China Blocks Meta's Acquisition of Manus AI: NDRC Investigation Cites Foreign-Investment Violation, Orders Refund
China's National Development and Reform Commission (NDRC) blocked Meta's acquisition of the Chinese agentic-AI platform Manus, ruling that the transfer to a foreign company violated investment rules and ordering the parties to unwind the deal. The decision is the most concrete signal yet of Beijing's hardening stance on cross-border AI company sales and stretches enforcement reach to overseas restructurings.
Manus was developed by Butterfly Effect PTE. LTD., originally based in Wuhan, Hubei province. Built around an agentic AI capable of completing multi-step tasks autonomously, it gained rapid traction inside China after launching commercially in March 2025. Meta is reported to have acquired the company in December 2025 at an estimated $2–3 billion, though the figure was never publicly confirmed. During the transfer the company moved its registration from Wuhan to Singapore, with parties citing Singapore's lighter-touch internet and AI rules as the rationale. Meta had reportedly begun integrating Manus's technology into WhatsApp and Instagram.
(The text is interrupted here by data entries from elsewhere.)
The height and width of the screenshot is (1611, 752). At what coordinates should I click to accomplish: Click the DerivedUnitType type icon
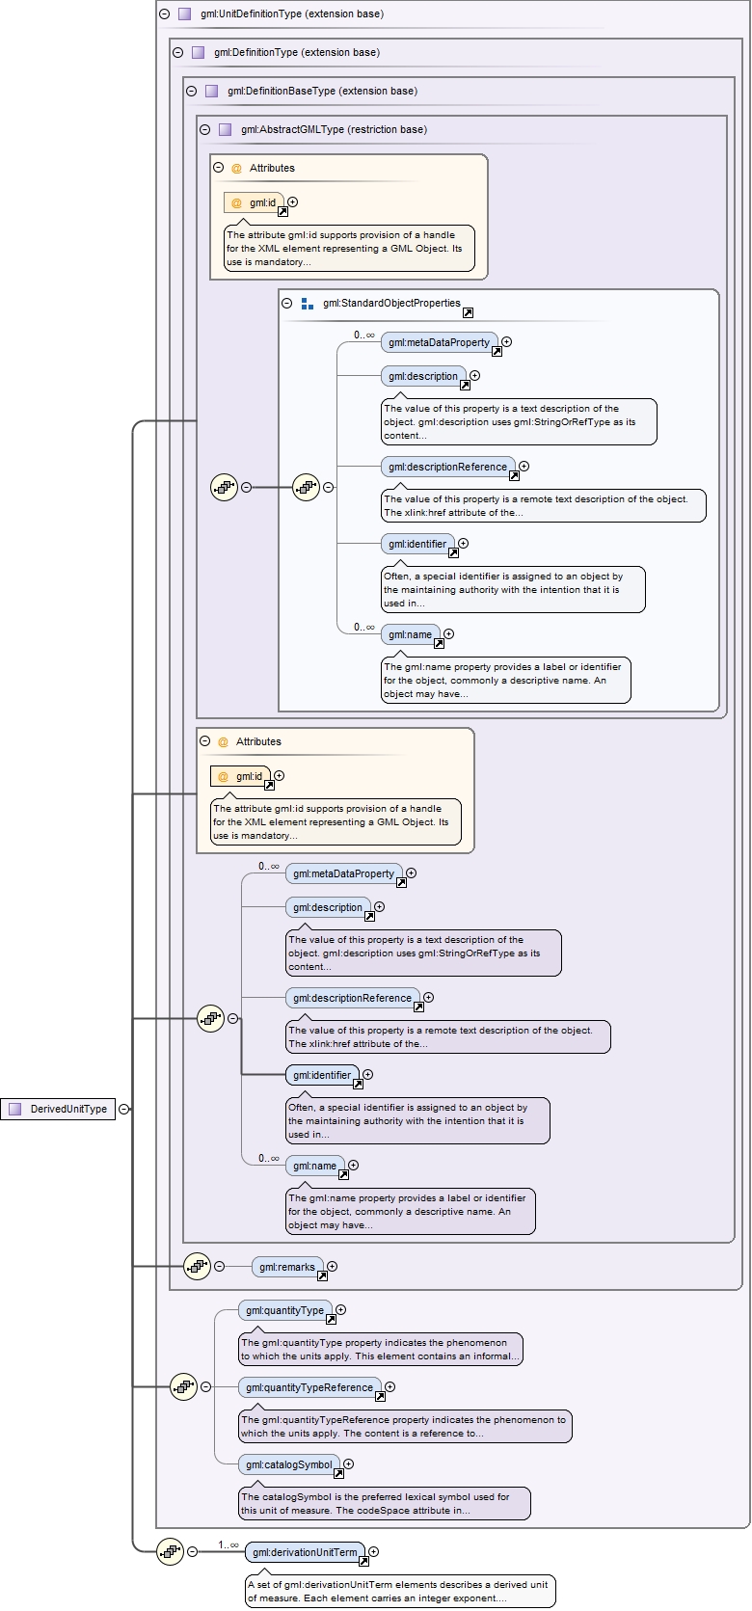14,1109
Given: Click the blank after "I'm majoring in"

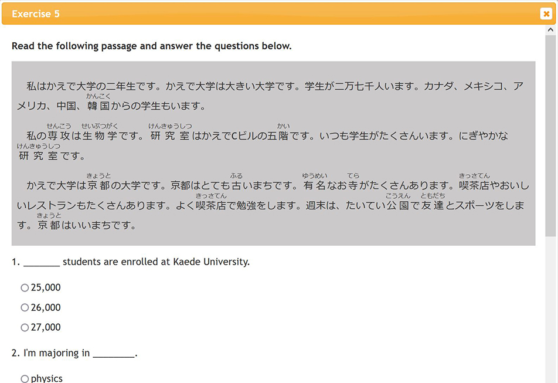Looking at the screenshot, I should coord(114,354).
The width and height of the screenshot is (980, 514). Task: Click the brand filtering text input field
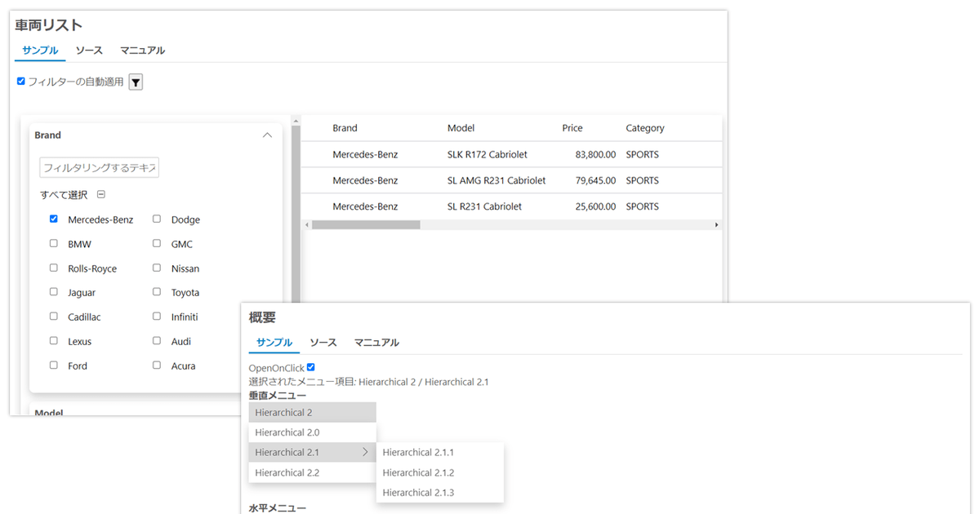[x=99, y=166]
An investigation opened by China's Ministry of Commerce in January 2026 culminated in the NDRC ruling that the transfer be reversed and the consideration refunded. Set against escalating US-China technology rivalry and tightening AI governance regimes on both sides, observers expect the decision to spawn a cross-border legal dispute with implications for both parties. The action is also a fresh example of Beijing using its regulatory toolkit to keep strategic technology assets out of US-headquartered hands.
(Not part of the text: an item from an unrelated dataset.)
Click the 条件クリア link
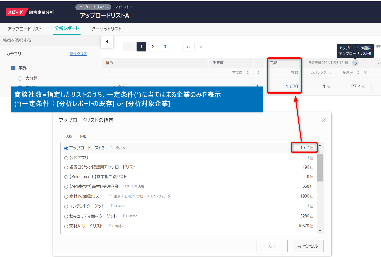 pos(78,54)
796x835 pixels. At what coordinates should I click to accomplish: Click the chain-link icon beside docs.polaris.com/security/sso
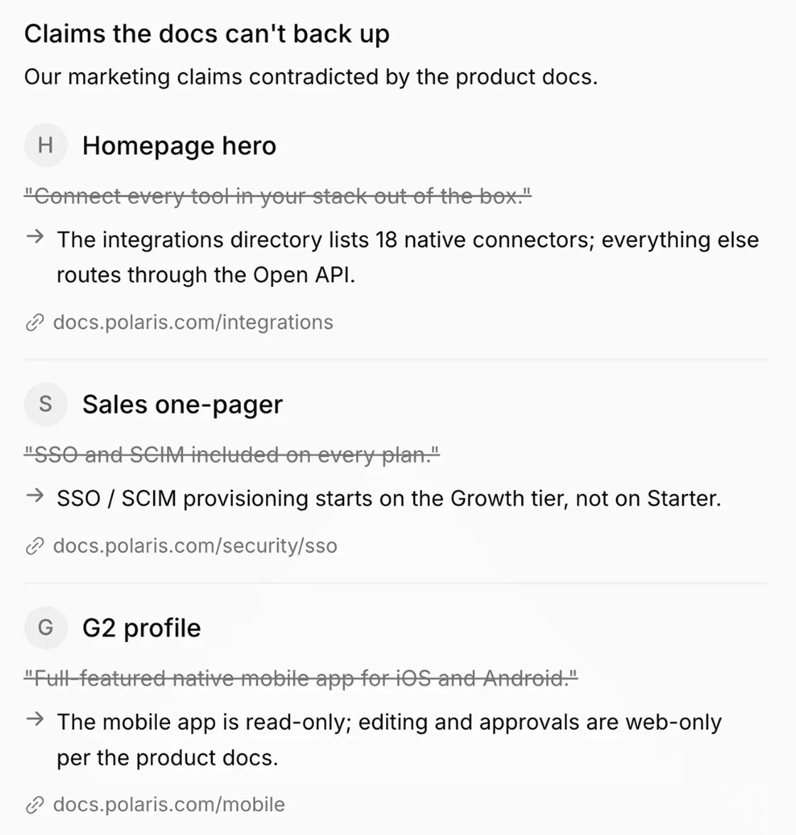click(35, 547)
Two long-run implications for technology supply chains stand out. First, the "redomicile-to-an-offshore-hub" strategy used by China-origin AI companies — including Singapore re-incorporations — no longer offers a clear escape route, with NDRC now treating such indirect transactions as falling within its investment-rules perimeter. Second, the cross-border M&A window for US Big Tech to absorb China-rooted AI/SaaS assets is in effect closing — a regional decoupling signal for capital, developer ecosystems and data flows. How Meta will continue the WhatsApp and Instagram integration of code and models already absorbed remains unclear.
Key Takeaways:
1. China's NDRC has reversed Meta's $2–3 billion acquisition of Wuhan-origin agentic AI app Manus, citing a breach of foreign-investment rules.
2. Manus was built by Butterfly Effect PTE. LTD., which redomiciled from Wuhan to Singapore during the transaction.
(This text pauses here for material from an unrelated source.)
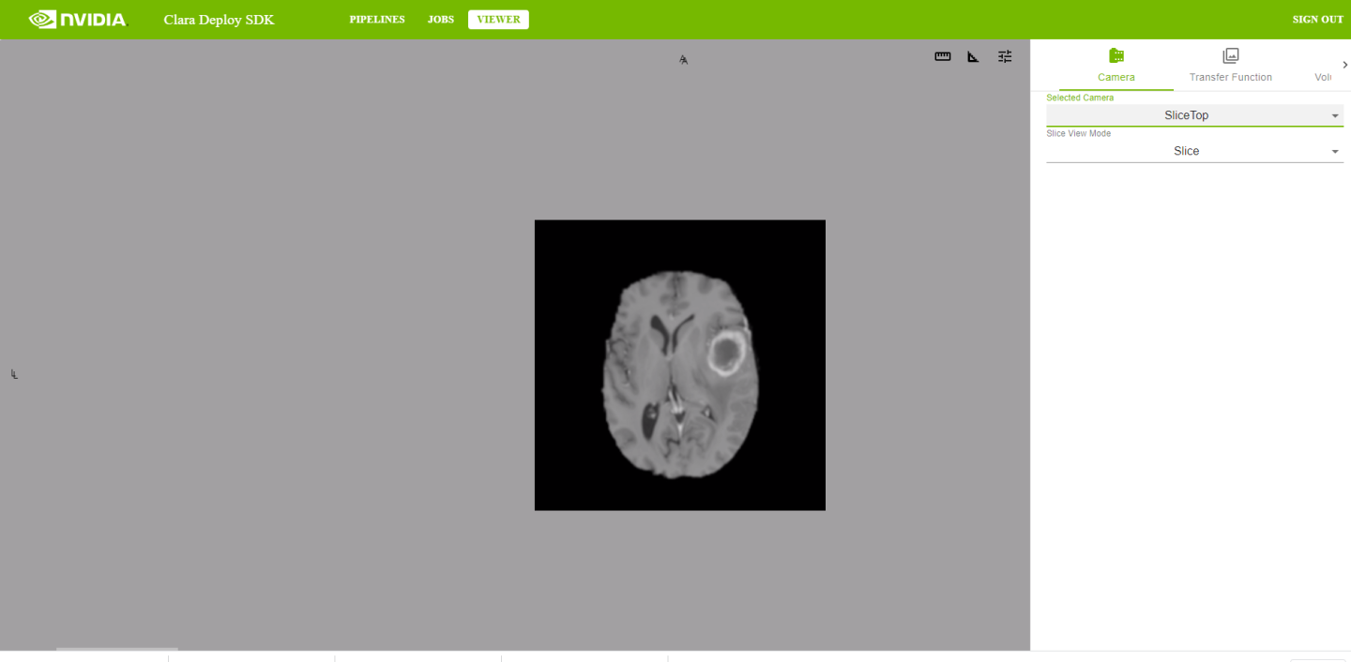Click the Transfer Function image stack icon
The image size is (1351, 662).
(1231, 56)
3. Meta had reportedly begun integrating Manus's technology into WhatsApp and Instagram after the December 2025 closing.
4. The decision signals that the cross-border M&A window for US Big Tech to absorb China-rooted AI assets is effectively closing.
5. The Ministry of Commerce probe opened in January 2026 is now closed; the parties are required to refund the transaction price.